=== Begin Enclosure ===
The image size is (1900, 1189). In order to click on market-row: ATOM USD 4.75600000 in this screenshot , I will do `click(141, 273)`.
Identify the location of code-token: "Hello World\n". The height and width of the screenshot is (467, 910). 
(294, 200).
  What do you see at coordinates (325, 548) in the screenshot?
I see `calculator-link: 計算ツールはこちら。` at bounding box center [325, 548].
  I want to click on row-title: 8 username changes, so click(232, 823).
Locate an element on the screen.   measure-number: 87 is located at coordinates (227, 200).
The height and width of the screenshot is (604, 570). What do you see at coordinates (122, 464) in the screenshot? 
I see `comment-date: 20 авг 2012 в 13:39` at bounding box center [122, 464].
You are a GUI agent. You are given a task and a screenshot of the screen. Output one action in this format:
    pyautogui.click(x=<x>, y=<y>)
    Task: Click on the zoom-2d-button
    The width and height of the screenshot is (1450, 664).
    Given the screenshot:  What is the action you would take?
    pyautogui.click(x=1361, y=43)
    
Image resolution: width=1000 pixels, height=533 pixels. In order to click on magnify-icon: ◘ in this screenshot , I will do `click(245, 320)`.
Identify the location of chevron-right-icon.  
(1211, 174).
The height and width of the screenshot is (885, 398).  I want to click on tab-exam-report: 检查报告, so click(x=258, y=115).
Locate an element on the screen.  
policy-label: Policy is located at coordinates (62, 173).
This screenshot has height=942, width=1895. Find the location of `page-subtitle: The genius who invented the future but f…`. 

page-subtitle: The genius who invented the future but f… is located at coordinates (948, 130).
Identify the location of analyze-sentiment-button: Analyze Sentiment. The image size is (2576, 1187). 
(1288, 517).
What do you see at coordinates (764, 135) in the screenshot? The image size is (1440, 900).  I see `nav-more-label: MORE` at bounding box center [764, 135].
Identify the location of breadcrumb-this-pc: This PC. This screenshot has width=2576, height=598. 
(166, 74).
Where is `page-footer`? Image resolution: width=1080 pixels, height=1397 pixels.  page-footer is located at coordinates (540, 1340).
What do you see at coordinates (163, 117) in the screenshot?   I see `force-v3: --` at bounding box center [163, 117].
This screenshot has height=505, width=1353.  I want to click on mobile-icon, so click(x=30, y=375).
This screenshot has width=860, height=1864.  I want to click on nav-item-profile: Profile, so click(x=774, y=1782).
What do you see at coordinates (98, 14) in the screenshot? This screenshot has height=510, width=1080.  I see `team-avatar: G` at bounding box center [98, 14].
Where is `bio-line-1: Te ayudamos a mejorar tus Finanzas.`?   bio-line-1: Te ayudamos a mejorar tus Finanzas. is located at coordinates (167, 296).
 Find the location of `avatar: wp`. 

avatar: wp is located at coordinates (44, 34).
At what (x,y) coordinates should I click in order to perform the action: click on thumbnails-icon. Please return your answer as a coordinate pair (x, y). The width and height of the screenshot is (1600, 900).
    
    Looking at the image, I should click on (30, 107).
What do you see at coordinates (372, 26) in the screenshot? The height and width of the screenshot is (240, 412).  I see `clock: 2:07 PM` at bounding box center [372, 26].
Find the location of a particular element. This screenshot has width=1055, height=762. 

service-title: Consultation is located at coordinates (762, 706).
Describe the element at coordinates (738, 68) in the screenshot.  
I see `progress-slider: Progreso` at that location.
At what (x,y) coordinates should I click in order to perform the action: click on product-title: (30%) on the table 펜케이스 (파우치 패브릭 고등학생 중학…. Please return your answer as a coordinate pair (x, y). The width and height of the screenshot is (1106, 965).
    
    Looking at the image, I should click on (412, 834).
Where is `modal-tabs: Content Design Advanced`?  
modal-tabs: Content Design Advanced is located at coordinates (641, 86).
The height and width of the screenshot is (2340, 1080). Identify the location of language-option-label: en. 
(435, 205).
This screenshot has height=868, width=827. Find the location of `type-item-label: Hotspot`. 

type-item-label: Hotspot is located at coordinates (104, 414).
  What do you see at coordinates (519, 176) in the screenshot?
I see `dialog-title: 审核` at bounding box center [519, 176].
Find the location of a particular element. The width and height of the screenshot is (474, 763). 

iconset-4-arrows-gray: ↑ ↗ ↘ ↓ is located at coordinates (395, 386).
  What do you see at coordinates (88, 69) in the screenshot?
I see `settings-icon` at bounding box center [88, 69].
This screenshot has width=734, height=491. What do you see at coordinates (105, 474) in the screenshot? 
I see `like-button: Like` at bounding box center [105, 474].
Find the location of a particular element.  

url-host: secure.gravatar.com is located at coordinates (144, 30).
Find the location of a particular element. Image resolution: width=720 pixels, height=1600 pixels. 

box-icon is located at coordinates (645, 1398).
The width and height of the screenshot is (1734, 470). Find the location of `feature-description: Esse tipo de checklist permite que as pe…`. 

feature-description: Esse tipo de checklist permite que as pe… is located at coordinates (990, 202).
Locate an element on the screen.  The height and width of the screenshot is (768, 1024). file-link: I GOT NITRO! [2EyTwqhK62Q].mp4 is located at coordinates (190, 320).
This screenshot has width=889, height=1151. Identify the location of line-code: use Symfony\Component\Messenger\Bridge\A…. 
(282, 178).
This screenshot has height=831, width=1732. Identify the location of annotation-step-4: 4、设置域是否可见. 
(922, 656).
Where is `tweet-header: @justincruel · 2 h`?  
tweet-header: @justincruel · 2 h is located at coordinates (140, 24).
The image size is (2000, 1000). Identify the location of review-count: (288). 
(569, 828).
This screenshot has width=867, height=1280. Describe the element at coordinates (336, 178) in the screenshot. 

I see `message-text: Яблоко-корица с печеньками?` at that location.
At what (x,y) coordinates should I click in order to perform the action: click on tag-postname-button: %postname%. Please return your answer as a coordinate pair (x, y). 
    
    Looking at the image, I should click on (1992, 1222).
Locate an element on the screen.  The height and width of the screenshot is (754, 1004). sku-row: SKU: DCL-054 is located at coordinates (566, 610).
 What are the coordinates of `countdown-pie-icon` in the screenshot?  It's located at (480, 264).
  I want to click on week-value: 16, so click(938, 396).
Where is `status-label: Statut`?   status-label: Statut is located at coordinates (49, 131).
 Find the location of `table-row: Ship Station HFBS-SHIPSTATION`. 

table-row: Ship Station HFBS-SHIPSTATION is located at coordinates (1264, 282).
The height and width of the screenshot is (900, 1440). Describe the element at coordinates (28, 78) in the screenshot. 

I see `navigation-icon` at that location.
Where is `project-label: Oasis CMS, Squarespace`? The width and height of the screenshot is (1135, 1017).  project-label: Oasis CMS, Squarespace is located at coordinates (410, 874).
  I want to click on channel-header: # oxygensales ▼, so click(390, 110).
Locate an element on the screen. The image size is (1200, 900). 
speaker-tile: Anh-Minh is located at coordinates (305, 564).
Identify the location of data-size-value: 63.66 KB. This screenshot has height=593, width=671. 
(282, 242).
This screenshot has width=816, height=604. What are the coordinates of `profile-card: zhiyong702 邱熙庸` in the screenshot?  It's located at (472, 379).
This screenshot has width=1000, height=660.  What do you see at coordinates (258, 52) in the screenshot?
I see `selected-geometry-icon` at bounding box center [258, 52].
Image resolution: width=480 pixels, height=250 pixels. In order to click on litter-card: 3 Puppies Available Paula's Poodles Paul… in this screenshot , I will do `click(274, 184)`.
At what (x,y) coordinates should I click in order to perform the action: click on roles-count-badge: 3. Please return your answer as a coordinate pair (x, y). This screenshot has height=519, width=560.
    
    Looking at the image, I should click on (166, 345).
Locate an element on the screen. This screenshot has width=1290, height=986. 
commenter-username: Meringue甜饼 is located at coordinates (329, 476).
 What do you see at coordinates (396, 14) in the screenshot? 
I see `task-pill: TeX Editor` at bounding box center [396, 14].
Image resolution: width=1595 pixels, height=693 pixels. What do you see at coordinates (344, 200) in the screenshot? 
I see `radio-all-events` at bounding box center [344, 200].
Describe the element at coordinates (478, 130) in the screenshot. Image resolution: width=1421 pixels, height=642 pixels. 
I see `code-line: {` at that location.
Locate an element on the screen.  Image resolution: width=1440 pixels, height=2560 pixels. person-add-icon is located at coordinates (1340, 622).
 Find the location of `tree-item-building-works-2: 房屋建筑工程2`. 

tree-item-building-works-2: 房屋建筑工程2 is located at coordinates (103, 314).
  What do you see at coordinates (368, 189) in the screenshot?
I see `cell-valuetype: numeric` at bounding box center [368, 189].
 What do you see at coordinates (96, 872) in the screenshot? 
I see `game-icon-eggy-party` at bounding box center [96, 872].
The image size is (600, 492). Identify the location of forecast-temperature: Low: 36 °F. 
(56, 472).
=== End Enclosure ===
Pull out each line of the records above that contains the string "Where". Only matches with the same capitalization count.

## Written answer
Where is `page-footer`? Image resolution: width=1080 pixels, height=1397 pixels.  page-footer is located at coordinates (540, 1340).
Where is `bio-line-1: Te ayudamos a mejorar tus Finanzas.`?   bio-line-1: Te ayudamos a mejorar tus Finanzas. is located at coordinates (167, 296).
Where is `modal-tabs: Content Design Advanced`?  
Where is `tweet-header: @justincruel · 2 h`?  
Where is `status-label: Statut`?   status-label: Statut is located at coordinates (49, 131).
Where is `project-label: Oasis CMS, Squarespace`? The width and height of the screenshot is (1135, 1017).  project-label: Oasis CMS, Squarespace is located at coordinates (410, 874).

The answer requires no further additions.